[Data for analysis Boundary: Start]
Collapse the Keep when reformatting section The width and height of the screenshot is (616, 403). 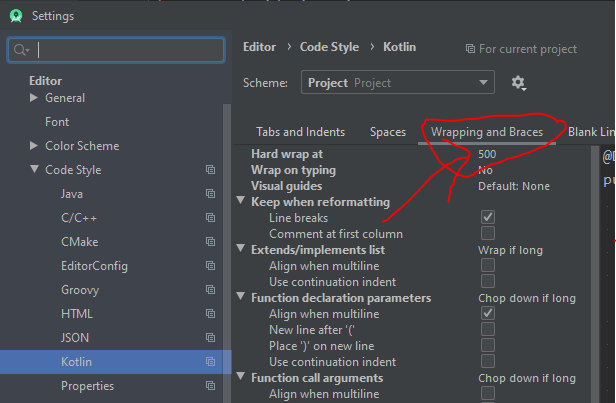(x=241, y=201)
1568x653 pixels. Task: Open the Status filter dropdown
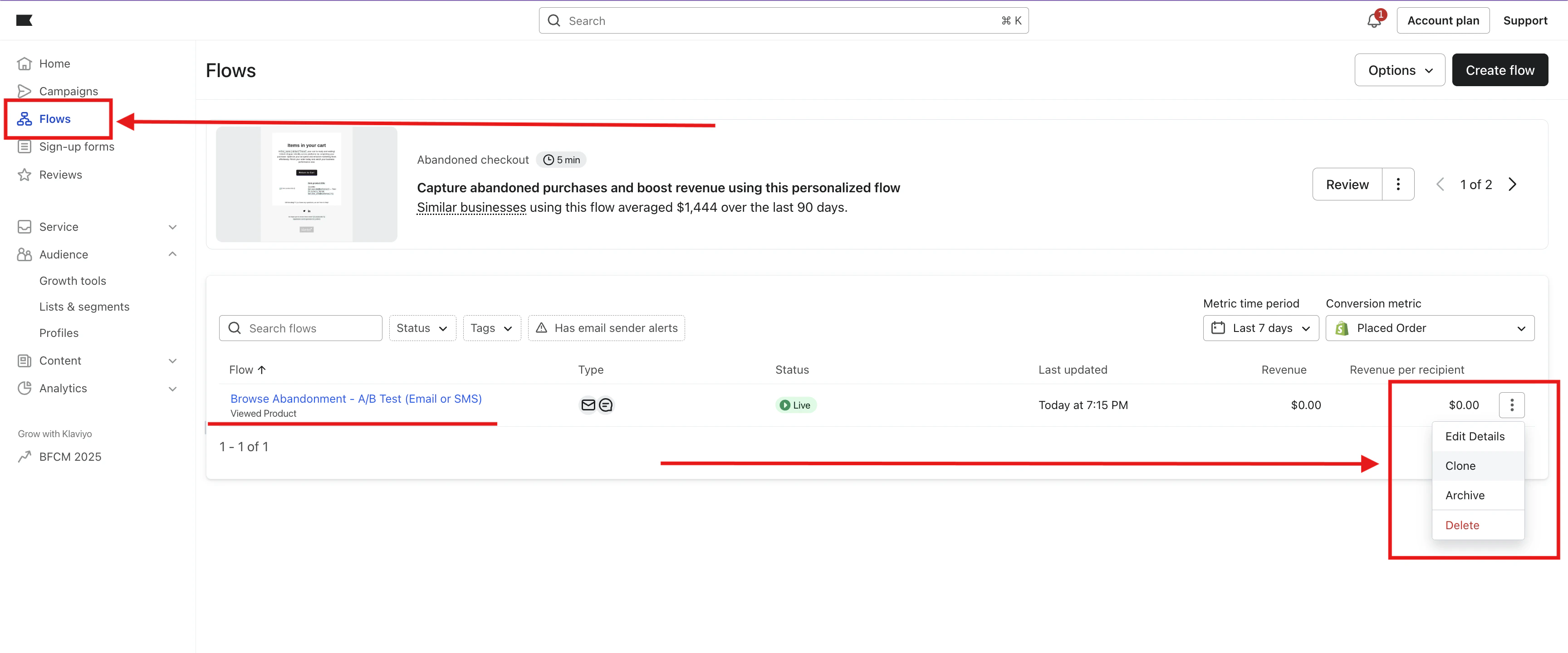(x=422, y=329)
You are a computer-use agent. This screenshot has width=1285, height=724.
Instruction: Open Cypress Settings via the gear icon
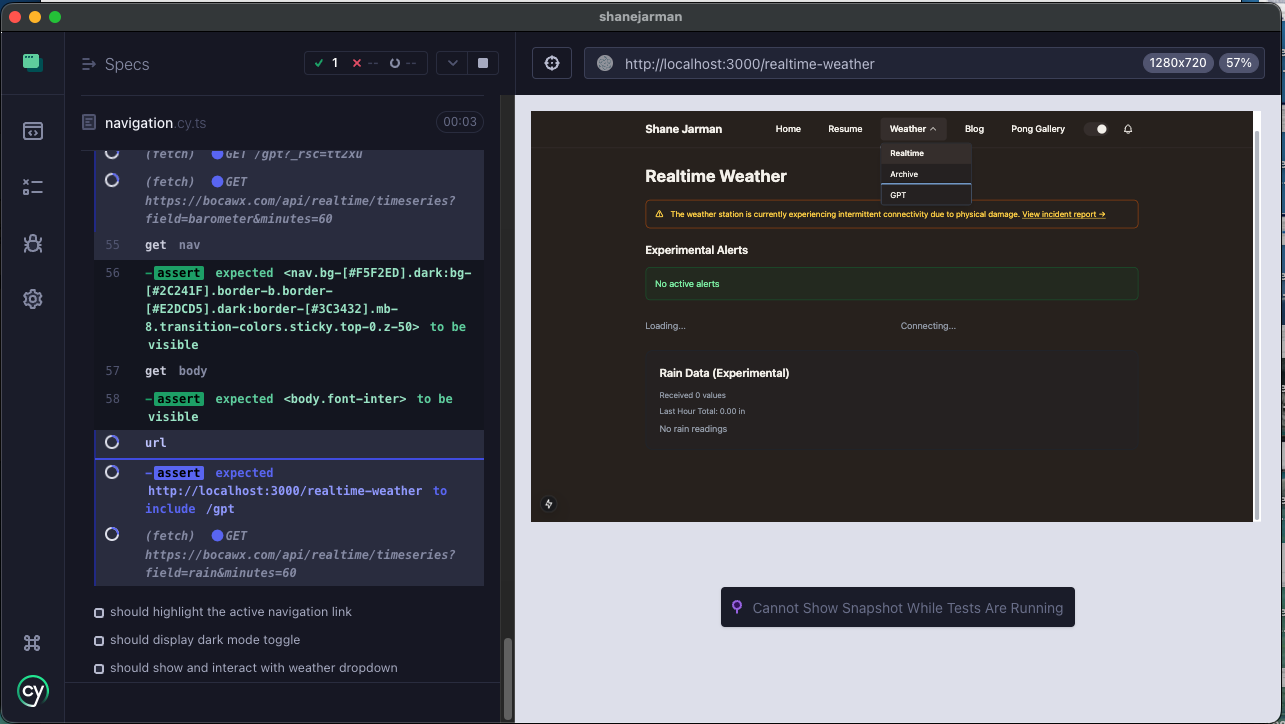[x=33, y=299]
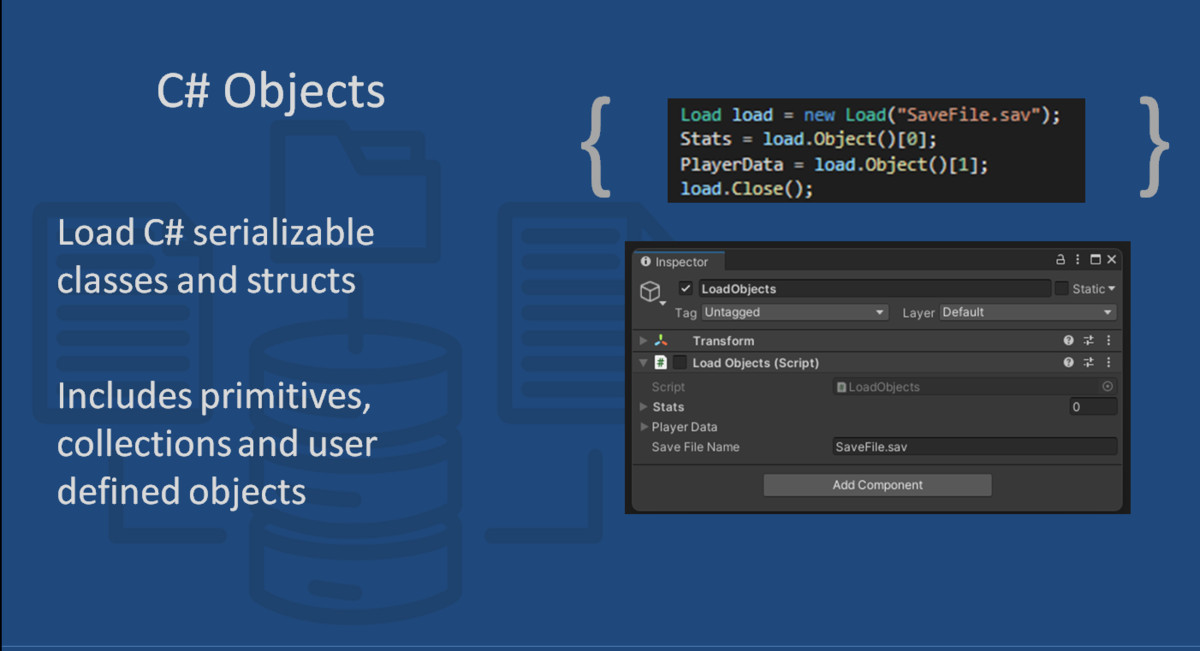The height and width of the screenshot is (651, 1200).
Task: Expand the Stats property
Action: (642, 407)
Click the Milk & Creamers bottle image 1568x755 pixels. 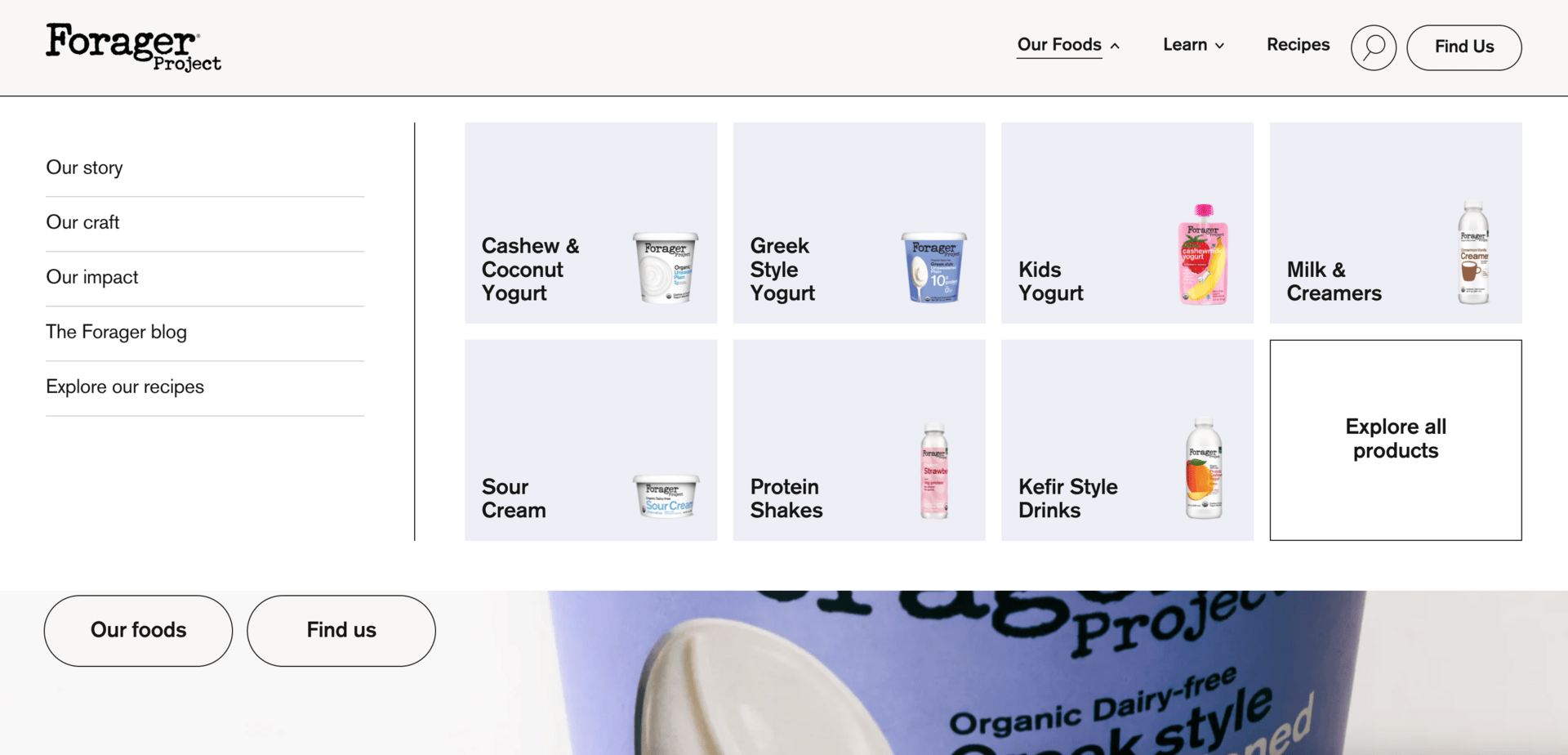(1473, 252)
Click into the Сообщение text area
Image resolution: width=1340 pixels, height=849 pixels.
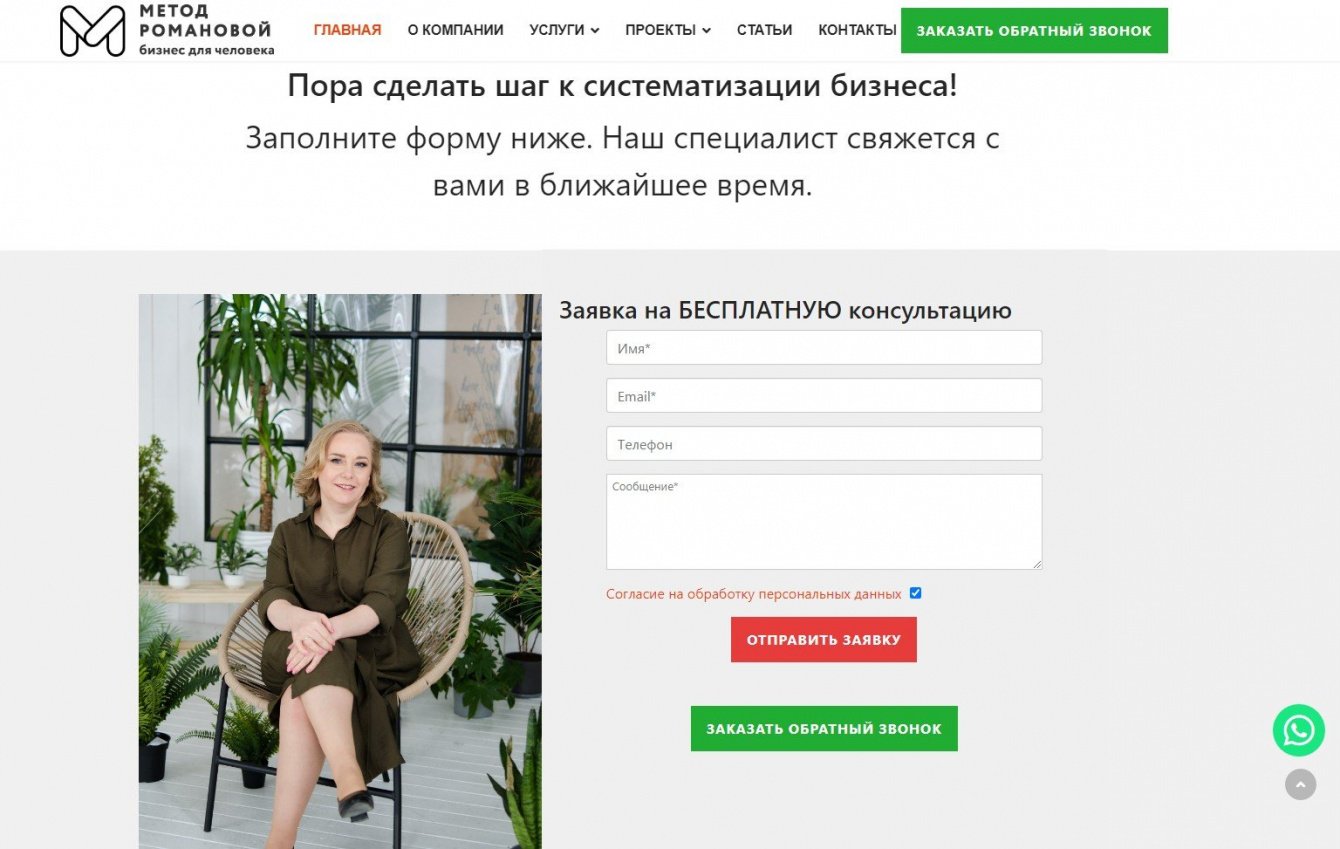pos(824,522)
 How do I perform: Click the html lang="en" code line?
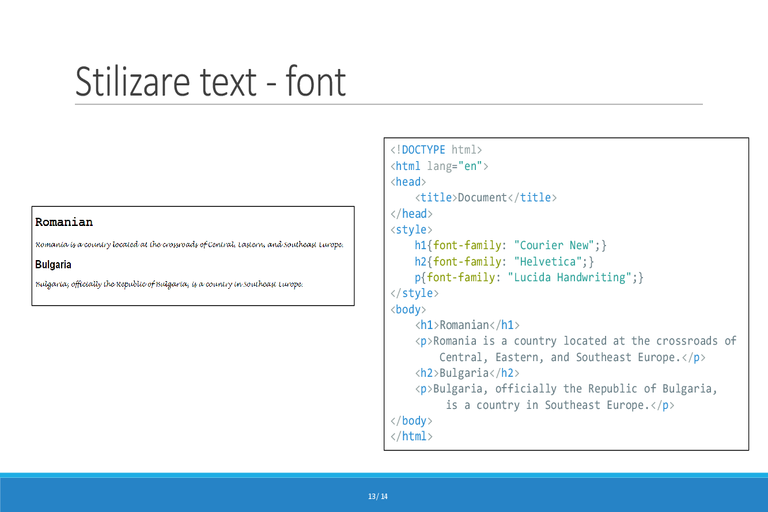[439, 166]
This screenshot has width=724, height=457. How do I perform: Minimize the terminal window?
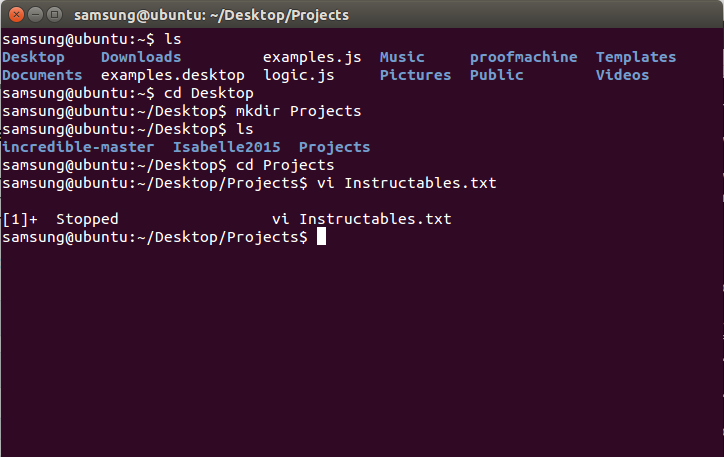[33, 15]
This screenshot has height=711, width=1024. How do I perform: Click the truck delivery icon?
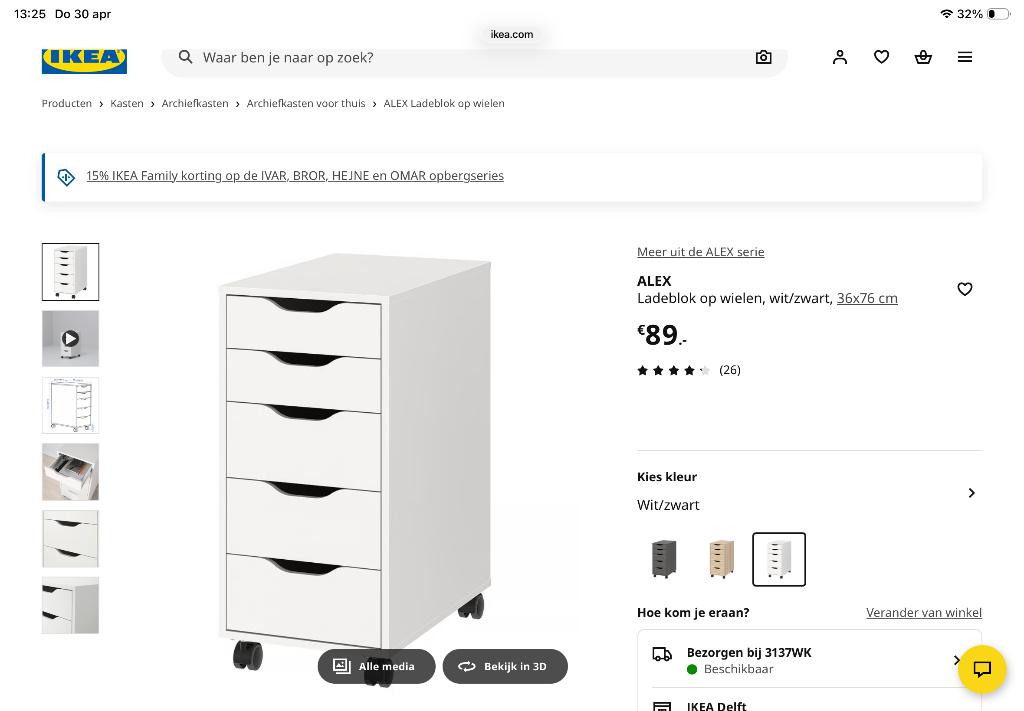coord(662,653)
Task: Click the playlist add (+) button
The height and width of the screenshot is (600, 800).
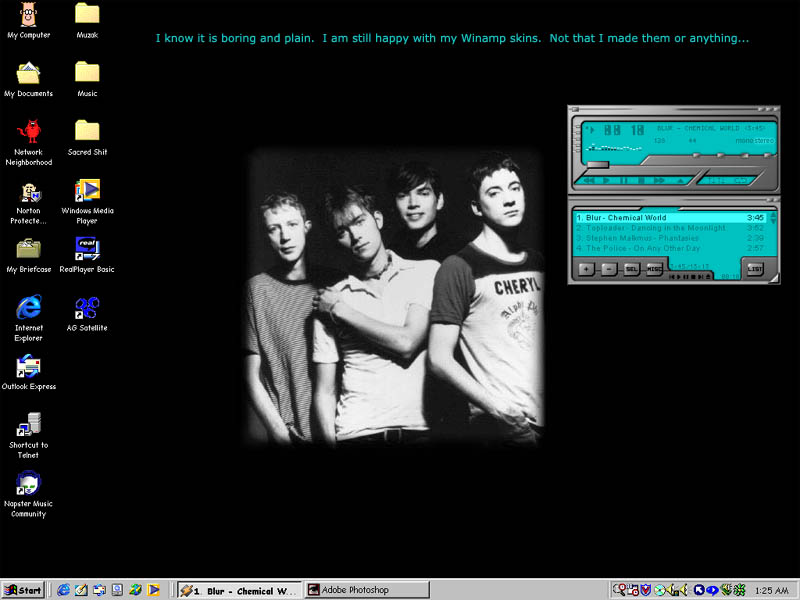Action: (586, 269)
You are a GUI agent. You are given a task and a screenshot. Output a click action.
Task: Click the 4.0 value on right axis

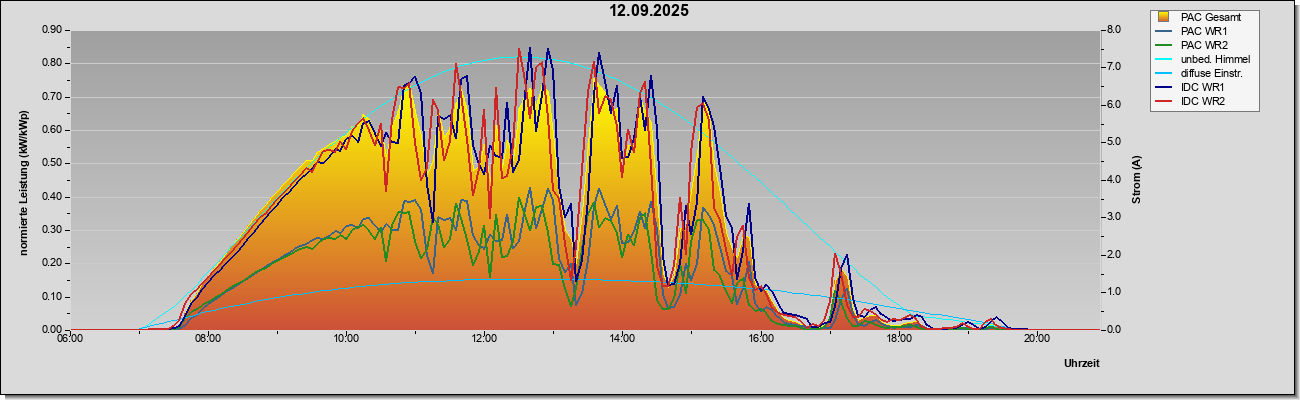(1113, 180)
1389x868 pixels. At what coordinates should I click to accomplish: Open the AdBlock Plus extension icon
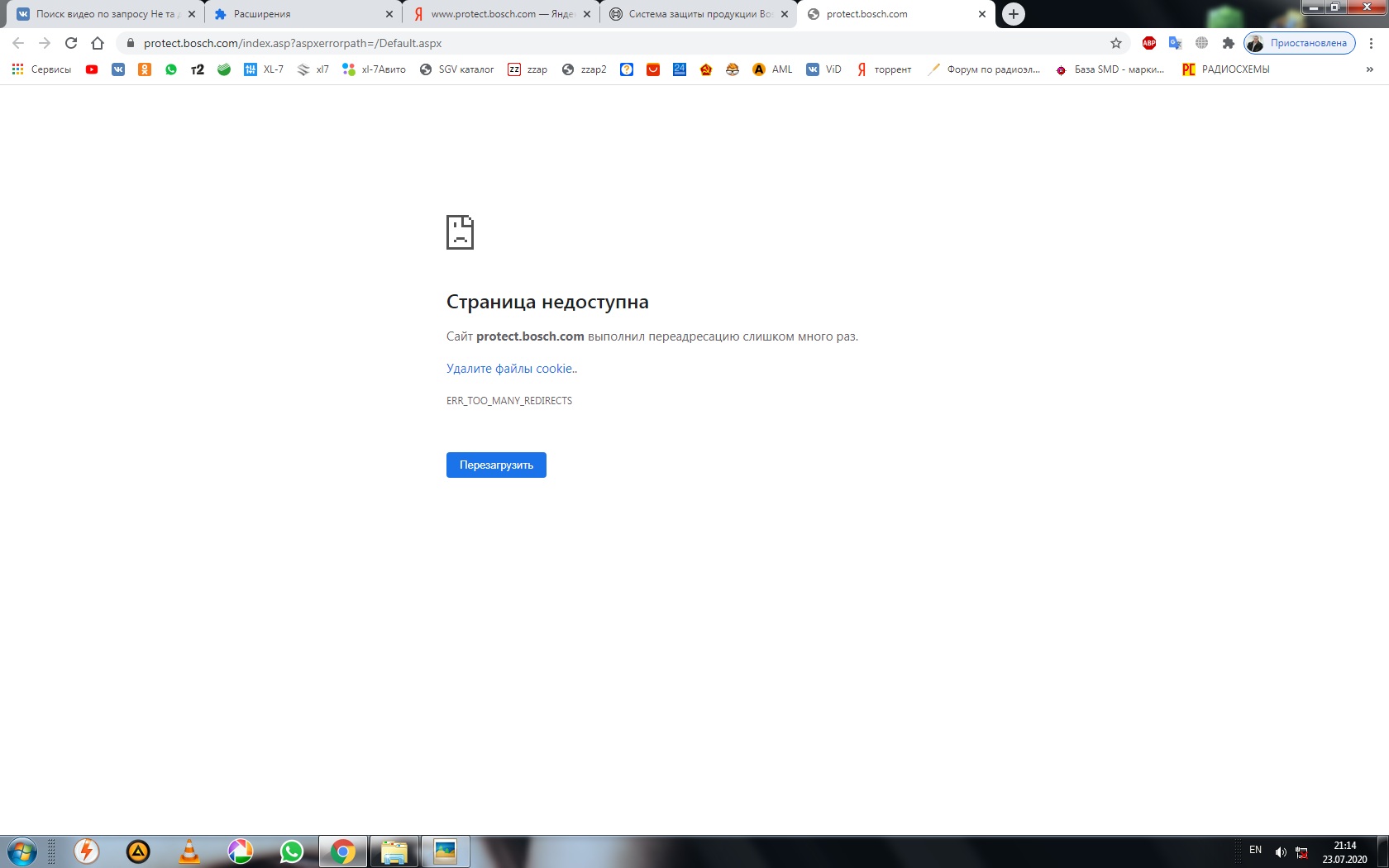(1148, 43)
[Data for analysis Boundary: End]
About this exercise:
Every line above that holds the string "agent" should be copied into the answer.

Your solution:
You are a computer-use agent. This screenshot has width=1285, height=724.
You are a GUI agent. You are given a task and a screenshot. Output a click action.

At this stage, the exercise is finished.